Я начал перебирать мелкие кристаллы ясписа и лимонита, между которыми завалился кусочек оливина. Я нашел его в Козакове.

Наконец Воржишек заговорил:

— Неплохо он меня разукрасил, а?

— Кто?

— Да Кракорец. Один раз врезал… а второго я ждать не стал!

— А за что?

Воржишек вздохнул.

— Ты помнишь мою картину «Наш сосед отдыхает в саду»?
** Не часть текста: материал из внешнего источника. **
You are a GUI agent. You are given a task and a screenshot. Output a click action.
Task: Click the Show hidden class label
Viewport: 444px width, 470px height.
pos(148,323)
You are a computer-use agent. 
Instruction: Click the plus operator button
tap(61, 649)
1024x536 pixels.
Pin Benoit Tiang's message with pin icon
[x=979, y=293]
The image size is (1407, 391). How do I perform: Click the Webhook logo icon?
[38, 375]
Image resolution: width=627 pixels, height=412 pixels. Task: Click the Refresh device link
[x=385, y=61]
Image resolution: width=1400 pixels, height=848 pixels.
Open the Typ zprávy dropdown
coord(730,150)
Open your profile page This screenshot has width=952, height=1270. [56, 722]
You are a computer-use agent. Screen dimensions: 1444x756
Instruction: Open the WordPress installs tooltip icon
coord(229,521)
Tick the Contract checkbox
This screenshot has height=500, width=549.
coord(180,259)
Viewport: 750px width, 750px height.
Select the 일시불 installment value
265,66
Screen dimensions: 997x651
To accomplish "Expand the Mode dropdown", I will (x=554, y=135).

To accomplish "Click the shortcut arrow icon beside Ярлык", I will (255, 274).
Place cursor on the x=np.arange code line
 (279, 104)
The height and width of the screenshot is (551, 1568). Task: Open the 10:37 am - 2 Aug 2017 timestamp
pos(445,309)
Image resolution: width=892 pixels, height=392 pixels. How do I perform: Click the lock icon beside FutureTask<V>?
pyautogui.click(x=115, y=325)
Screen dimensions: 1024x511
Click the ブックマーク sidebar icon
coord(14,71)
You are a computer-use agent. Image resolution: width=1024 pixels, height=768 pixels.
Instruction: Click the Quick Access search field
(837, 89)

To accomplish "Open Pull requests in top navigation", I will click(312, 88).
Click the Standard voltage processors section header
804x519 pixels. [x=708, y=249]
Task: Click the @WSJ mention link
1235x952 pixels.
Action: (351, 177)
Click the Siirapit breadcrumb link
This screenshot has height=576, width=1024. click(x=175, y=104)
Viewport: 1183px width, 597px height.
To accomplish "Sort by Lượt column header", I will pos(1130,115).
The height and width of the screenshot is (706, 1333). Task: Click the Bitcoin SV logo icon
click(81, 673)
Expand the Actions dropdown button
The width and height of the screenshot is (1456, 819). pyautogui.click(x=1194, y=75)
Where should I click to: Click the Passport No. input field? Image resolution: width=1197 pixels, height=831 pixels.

— Еще бы! Большая картина, а цена, кажется, крон шестнадцать.

— Восемнадцать! — поправил он меня. — Кракорец себе на ней не понравился. «Изуродовал ты меня, говорит, до неузнаваемости». И еще сказал много всяких слов… И не только слов… Знаешь, как горит!

Я сделал сочувственное лицо и посоветовал ему намочить платок под водосточной трубой и прикладывать к глазу. Но у Воржишека платка не оказалось, и я дал ему бумагу, в которую заворачивал кусок мелафира. Воржишек выскочил в сад. Через секунду он вернулся с примочкой, очень довольный.

— Ох и здорово, Гонза! Прекрасно холодит!..

Он просмотрел мои коробки и пакеты с коллекцией и спросил уже совсем другим тоном:

— Ну что, дашь мне этот камень?

Вообще-то Воржишек камни не собирает. Но ему нравятся кристаллы пектолита, которые я выпросил у одного мальчишки, когда ездил к тете в Коштялов. Если я дам ему пектолит, у меня в коробке образуется брешь. Единственно, что я мог бы… У меня мелькнула мысль.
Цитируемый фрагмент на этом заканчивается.